====== Provided records

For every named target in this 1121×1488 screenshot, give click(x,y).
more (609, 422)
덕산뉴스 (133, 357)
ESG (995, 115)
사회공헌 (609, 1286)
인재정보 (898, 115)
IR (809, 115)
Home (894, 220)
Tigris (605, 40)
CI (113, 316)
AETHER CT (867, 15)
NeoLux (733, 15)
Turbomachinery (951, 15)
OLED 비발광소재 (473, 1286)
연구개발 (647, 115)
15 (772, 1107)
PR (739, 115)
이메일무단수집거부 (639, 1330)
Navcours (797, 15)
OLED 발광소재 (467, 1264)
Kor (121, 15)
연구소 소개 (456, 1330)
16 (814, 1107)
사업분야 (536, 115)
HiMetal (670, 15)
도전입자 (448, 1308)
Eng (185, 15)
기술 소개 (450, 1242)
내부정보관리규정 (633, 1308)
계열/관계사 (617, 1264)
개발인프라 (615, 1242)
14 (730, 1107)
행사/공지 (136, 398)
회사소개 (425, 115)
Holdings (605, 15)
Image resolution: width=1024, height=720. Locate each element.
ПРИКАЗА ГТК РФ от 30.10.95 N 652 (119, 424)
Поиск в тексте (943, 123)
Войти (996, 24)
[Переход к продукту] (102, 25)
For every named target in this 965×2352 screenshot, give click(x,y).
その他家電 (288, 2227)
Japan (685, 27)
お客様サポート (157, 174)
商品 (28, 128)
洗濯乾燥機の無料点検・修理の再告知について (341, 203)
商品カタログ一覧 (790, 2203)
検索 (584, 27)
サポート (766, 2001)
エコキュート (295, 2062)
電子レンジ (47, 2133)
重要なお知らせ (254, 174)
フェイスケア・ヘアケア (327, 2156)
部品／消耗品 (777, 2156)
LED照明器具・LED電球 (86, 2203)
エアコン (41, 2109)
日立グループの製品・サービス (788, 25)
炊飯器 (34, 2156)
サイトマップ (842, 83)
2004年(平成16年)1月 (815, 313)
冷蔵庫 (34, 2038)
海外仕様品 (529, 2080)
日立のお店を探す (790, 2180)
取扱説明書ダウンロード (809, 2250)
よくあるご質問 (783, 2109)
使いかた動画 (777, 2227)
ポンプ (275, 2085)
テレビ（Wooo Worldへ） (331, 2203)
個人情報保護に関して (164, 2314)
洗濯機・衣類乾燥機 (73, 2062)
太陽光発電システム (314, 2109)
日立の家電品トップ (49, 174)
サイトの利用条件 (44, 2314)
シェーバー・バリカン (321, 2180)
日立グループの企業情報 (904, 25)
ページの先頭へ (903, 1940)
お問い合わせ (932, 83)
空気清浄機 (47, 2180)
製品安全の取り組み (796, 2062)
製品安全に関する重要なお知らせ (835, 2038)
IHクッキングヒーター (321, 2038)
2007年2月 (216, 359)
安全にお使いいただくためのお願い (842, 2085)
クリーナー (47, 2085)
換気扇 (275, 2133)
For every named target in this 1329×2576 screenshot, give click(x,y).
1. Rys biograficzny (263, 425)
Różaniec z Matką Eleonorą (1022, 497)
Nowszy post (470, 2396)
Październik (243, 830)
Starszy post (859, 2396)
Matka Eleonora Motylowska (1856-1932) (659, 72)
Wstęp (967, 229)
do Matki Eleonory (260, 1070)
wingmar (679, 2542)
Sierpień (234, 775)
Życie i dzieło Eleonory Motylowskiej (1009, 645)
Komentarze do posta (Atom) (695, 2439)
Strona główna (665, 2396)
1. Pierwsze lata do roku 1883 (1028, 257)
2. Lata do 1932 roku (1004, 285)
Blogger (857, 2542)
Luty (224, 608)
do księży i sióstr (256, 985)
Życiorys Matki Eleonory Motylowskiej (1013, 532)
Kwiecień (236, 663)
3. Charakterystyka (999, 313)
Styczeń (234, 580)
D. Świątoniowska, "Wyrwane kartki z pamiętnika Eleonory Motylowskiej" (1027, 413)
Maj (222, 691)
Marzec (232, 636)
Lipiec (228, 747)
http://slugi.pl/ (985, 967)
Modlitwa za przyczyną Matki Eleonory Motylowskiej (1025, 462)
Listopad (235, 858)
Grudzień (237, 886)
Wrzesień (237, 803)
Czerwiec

============

__What is asked__
Can you copy out the material from its first line through the line containing "1. Rys biograficzny (263, 425)", both included and requests kept, shifting every coordinate in the answers by -108?

__Finished task__
For every named target in this 1121×1488 screenshot, give click(x,y).
more (501, 314)
덕산뉴스 (25, 249)
ESG (887, 7)
사회공헌 (501, 1178)
인재정보 (790, 7)
IR (701, 7)
Home (786, 112)
Tigris (497, -68)
CI (5, 208)
AETHER CT (759, -93)
NeoLux (625, -93)
Turbomachinery (843, -93)
OLED 비발광소재 (365, 1178)
연구개발 (539, 7)
15 (664, 999)
PR (631, 7)
이메일무단수집거부 (531, 1222)
Navcours (689, -93)
OLED 발광소재 (359, 1156)
Kor (13, -93)
연구소 소개 (348, 1222)
16 (706, 999)
사업분야 (428, 7)
HiMetal (562, -93)
도전입자 (340, 1200)
Eng (77, -93)
기술 소개 (342, 1134)
내부정보관리규정 (525, 1200)
계열/관계사 (509, 1156)
개발인프라 (507, 1134)
14 (622, 999)
행사/공지 (28, 290)
회사소개 (317, 7)
Holdings (497, -93)
Image resolution: width=1024, height=720. Locate each element.
ПРИКАЗА ГТК РФ от 30.10.95 N 652 (11, 316)
Поиск в тексте (835, 15)
Войти (888, -84)
[Переход к продукту] (-6, -83)
For every named target in this 965×2352 screenshot, give click(x,y).
その他家電 (180, 2119)
Japan (577, -81)
お客様サポート (49, 66)
商品 (-80, 20)
洗濯乾燥機の無料点検・修理の再告知について (233, 95)
商品カタログ一覧 (682, 2095)
検索 (476, -81)
サポート (658, 1893)
エコキュート (187, 1954)
電子レンジ (-61, 2025)
重要なお知らせ (146, 66)
フェイスケア・ヘアケア (219, 2048)
部品／消耗品 (669, 2048)
LED照明器具・LED電球 (-22, 2095)
エアコン (-67, 2001)
日立グループの製品・サービス (680, -83)
炊飯器 (-74, 2048)
サイトマップ (734, -25)
2004年(平成16年)1月 (707, 205)
冷蔵庫 (-74, 1930)
海外仕様品 (421, 1972)
日立のお店を探す (682, 2072)
取扱説明書ダウンロード (701, 2142)
よくあるご質問 (675, 2001)
使いかた動画 (669, 2119)
ポンプ (167, 1977)
テレビ（Wooo Worldへ） (223, 2095)
個人情報保護に関して (56, 2206)
洗濯機・衣類乾燥機 (-35, 1954)
太陽光発電システム (206, 2001)
日立の家電品トップ (-59, 66)
サイトの利用条件 (-64, 2206)
シェーバー・バリカン (213, 2072)
日立グループの企業情報 (796, -83)
ページの先頭へ (795, 1832)
お問い合わせ (824, -25)
空気清浄機 (-61, 2072)
製品安全の取り組み (688, 1954)
製品安全に関する重要なお知らせ (727, 1930)
IHクッキングヒーター (213, 1930)
2007年2月 (108, 251)
安全にお使いいただくためのお願い (734, 1977)
クリーナー (-61, 1977)
換気扇 (167, 2025)
For every named target in this 1329×2576 screenshot, give click(x,y).
1. Rys biograficzny (155, 317)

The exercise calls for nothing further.